Мартин смотрел на него, дожидаясь объяснения.
— И как только я взошел на пароход и разнесся слух, что я тут, — продолжал Марк, — является ко мне старший помощник и спрашивает, не соглашусь ли я занять место этого самого повара на время обратного рейса. „Ведь для вас это дело привычное, — говорит он, — вы всегда что-нибудь стряпали для других, когда ехали в Америку“. Да так оно и было, — прибавил Марк, — хотя раньше мне никогда не приходилось готовить, ей-богу.
— Что же вы ему сказали? — спросил Мартин.
— Что сказал! — воскликнул Марк. — Сказал, что возьму, сколько дадут: „Ежели так, — говорит помощник, — принесите стаканчик рому“, — и ром принесли, как полагается. А мое жалованье, — продолжал Марк, ликуя, — пойдет в уплату за ваш проезд; я уже занял койку для вас (верхнюю в углу), положил на нее скалку; так что: „Правь, Британия!“, а британцы по домам!
— Какой вы хороший малый! Другого такого не сыщешь! — воскликнул Мартин, пожимая ему руку. — Но каким же образом вы провели мистера Бивена?
— Как, разве вы не понимаете? — сказал Марк. — Мы ничего ему не скажем. Возьмем у него деньги, но тратить их не станем, и у себя не оставим. Мы вот что сделаем: напишем ему записочку, объясним, как устроились, завернем в нее, деньги и оставим в баре, чтобы ему передали после нашего отъезда. Понимаете?
Мартин обрадовался этому предложению ничуть не меньше Марка. Все было сделано так, как предполагал Марк. Они весело провели вечер, переночевали в гостинице, оставили письмо, как было условлено, и рано утром отправились на пароход с легким сердцем, сбросив с себя весь груз несчастий и тревог.
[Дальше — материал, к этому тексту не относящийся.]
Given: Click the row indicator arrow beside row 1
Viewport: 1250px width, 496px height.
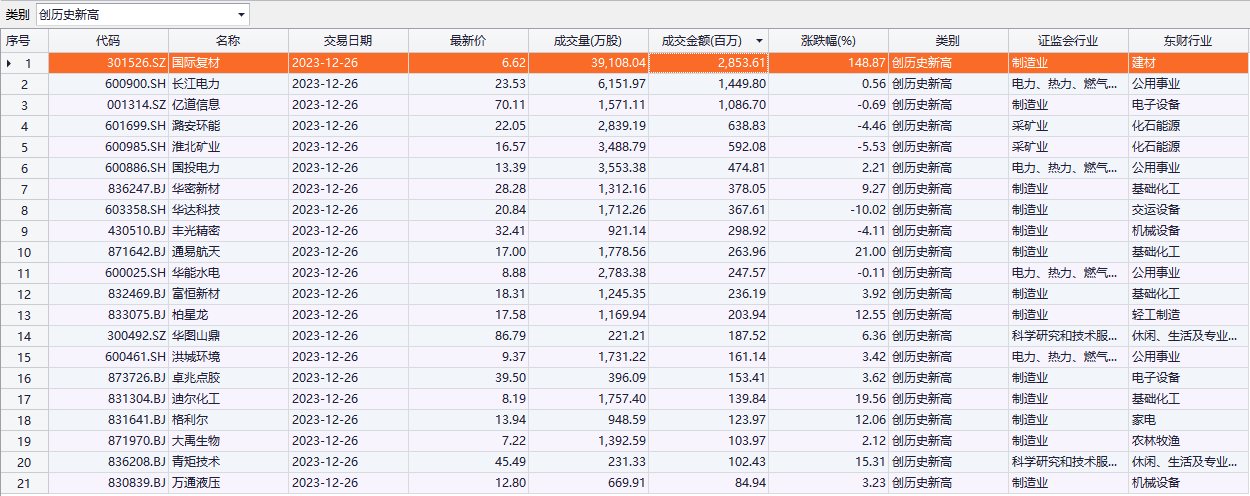Looking at the screenshot, I should tap(9, 63).
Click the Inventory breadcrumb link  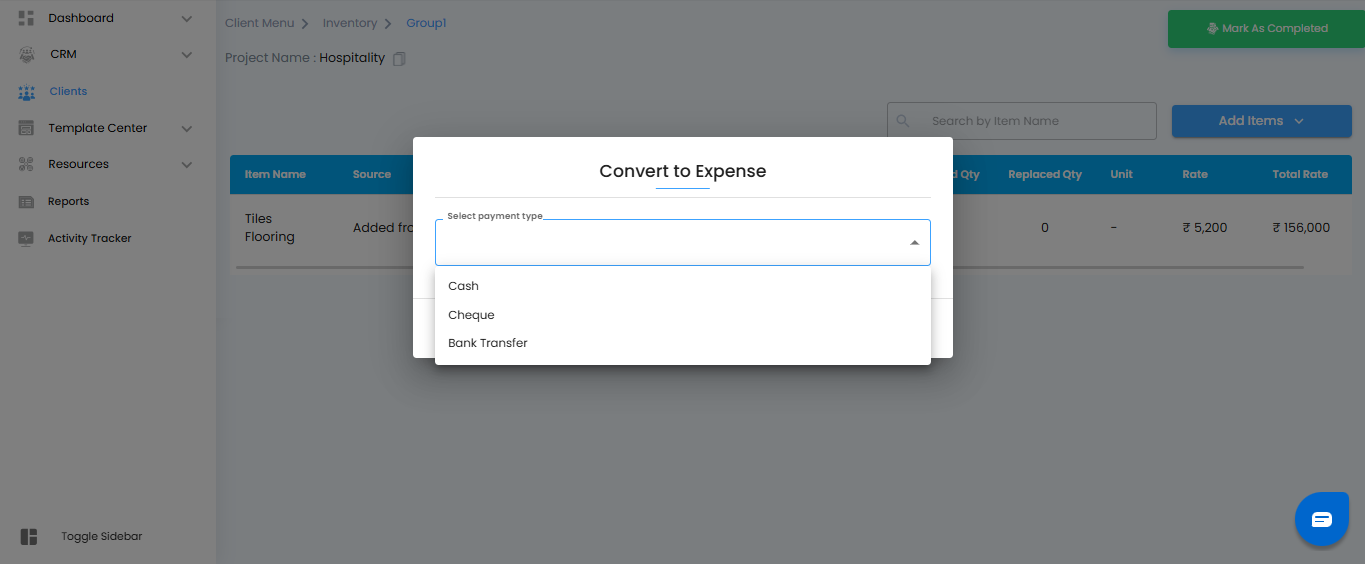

— Благослови вас бог, тысячу раз благослови! — говорил Мартин своему другу Бивену. — Как я отплачу за всю вашу доброту? Как отблагодарить вас за нее?
— Если вы станете богачом или влиятельным человеком, — отвечал мистер Бивен, — вы постараетесь, чтобы ваше правительство больше заботилось о своих подданных, когда они переселяются за море. Расскажите правительству все, что вы знаете об эмиграции по собственному опыту, и объясните, как много страданий можно предотвратить, приложив хоть сколько-нибудь труда.
Дружно, ребята, дружно! Якорь поднят. Корабль идет на всех парусах. Его крепкий бугшприт смотрит прямо на Англию. Америка позади кажется облаком на море.
— Ну, кок, о чем вы так глубоко задумались? — спросил Мартин.
— Я думал, сэр, — отвечал Марк, — что если б я был художником и меня попросили нарисовать американского орла, то как бы я за это взялся.
— Наверно, постарались бы нарисовать его как можно больше похожим на орла?
— Нет, — сказал Марк, — это, по-моему, не годится. Я нарисовал бы его слепым, как летучая мышь; хвастливым, как петух; вороватым, как сорока; тщеславным, как павлин; трусливым, как страус, который прячет голову в грязь и думает, что никто его не видит…
— И, как феникс, способным возрождаться из пепла своих ошибок и пороков и снова воспарять в небо! — сказал Мартин. — Что ж, Марк, будем надеяться.